Search the listing below for the word "computer" and copy each line where it appears.

Content starts

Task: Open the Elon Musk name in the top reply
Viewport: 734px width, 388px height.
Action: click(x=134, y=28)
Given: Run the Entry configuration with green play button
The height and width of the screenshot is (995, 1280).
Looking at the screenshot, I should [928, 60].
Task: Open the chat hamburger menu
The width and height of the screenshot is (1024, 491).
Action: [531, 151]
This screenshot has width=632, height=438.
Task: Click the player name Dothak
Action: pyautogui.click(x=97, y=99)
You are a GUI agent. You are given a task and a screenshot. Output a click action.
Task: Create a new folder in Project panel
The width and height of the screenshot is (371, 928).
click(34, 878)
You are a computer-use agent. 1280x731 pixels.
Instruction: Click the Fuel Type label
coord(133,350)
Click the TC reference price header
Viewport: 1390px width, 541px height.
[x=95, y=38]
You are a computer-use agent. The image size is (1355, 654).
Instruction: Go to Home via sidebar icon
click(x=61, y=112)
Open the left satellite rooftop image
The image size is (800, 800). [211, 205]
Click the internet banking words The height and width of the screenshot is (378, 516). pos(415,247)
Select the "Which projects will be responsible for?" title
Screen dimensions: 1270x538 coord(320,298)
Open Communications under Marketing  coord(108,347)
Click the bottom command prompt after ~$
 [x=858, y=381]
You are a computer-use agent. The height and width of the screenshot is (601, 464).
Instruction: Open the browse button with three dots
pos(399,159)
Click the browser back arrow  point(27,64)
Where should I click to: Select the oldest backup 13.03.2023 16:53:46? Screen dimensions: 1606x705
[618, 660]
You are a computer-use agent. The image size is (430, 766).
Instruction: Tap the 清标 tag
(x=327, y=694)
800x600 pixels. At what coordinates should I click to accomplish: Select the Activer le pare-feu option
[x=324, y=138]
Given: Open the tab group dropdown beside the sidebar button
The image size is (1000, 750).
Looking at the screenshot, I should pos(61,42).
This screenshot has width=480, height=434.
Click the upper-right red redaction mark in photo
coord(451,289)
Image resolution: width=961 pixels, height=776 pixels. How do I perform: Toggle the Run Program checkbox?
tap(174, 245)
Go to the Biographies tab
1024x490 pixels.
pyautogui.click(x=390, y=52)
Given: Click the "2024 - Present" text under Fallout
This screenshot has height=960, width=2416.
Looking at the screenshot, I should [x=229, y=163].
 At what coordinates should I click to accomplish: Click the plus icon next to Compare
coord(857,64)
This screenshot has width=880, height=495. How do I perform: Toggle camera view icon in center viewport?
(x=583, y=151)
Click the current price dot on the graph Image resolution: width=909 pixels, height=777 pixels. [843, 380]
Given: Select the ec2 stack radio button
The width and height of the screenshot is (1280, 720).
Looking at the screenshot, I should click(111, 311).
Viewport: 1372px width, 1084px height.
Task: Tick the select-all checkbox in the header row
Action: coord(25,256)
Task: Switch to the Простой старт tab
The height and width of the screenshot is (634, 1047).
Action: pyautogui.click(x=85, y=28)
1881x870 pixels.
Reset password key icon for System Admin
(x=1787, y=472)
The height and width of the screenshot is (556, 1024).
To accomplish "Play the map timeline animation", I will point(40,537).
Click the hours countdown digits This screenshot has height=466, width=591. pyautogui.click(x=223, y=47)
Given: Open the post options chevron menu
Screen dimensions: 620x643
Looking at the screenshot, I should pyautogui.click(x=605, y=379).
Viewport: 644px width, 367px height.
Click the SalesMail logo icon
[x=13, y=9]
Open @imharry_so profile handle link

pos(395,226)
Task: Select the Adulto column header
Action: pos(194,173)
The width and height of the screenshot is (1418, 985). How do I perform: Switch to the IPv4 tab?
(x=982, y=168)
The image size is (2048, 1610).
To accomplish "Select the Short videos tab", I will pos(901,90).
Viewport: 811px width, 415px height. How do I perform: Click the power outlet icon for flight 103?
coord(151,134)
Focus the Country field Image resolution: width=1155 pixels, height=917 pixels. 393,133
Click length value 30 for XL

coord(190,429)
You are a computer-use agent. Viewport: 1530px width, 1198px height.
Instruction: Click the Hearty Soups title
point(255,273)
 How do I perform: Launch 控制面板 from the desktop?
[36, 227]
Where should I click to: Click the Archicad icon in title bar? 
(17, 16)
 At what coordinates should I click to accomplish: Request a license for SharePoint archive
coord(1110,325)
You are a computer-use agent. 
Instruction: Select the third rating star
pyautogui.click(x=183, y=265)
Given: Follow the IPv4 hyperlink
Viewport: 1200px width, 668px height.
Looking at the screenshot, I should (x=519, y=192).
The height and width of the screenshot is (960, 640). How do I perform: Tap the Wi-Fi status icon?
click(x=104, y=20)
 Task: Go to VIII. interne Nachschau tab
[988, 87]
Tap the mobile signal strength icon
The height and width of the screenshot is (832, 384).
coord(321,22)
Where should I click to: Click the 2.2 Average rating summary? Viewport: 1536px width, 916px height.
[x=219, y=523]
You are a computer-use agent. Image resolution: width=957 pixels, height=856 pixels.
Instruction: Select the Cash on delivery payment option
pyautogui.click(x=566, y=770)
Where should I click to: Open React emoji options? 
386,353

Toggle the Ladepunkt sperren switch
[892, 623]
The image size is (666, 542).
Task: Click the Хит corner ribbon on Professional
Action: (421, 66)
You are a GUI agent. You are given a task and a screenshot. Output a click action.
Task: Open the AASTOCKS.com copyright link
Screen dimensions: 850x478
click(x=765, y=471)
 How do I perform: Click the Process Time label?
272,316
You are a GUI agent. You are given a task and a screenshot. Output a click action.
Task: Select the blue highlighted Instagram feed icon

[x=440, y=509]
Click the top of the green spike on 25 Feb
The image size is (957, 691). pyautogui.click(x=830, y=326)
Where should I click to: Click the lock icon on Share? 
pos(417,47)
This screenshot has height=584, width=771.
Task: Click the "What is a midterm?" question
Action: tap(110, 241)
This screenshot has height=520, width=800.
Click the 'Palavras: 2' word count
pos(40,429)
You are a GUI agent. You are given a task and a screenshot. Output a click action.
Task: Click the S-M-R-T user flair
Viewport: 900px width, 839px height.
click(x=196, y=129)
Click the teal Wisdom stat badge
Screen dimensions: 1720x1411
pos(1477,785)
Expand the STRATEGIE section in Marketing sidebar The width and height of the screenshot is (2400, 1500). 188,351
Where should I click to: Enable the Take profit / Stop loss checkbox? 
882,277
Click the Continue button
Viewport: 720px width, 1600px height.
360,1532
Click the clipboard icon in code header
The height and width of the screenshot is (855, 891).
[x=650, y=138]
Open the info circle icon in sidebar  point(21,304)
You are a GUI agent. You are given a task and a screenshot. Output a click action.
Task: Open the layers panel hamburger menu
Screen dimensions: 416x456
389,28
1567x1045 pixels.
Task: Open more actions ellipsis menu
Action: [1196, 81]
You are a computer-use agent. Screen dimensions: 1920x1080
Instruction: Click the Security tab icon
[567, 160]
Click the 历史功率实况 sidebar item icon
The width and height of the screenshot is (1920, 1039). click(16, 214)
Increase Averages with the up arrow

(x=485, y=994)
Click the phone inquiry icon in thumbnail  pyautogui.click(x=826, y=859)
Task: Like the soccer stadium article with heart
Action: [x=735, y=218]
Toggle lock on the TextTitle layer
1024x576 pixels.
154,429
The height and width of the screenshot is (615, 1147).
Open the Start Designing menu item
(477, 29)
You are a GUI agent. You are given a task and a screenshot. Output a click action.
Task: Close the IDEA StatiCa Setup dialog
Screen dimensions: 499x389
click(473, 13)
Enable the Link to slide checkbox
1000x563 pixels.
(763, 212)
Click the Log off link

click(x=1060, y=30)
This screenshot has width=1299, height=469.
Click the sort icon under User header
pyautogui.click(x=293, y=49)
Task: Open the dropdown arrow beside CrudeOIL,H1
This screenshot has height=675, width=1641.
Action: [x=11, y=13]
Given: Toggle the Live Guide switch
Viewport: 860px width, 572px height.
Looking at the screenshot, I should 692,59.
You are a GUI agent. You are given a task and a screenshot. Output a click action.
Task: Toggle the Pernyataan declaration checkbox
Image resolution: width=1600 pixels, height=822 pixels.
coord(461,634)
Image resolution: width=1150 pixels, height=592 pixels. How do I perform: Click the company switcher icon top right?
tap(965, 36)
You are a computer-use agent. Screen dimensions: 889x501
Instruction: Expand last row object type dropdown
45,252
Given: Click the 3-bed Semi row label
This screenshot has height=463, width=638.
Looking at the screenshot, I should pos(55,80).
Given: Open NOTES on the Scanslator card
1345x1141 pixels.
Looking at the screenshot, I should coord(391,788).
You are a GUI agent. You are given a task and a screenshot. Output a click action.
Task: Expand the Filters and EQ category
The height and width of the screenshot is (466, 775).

Content ends

## ANSWER BELOW
You are a computer-use agent. 1280x731 pixels.
You are a computer-use agent. The image size is (1355, 654).
You are a computer-use agent. The height and width of the screenshot is (601, 464).
You are a computer-use agent. The image size is (430, 766).
You are a computer-use agent. Viewport: 1530px width, 1198px height.
You are a computer-use agent. 
You are a computer-use agent. Image resolution: width=957 pixels, height=856 pixels.
You are a computer-use agent. Screen dimensions: 1920x1080
You are a computer-use agent. Screen dimensions: 889x501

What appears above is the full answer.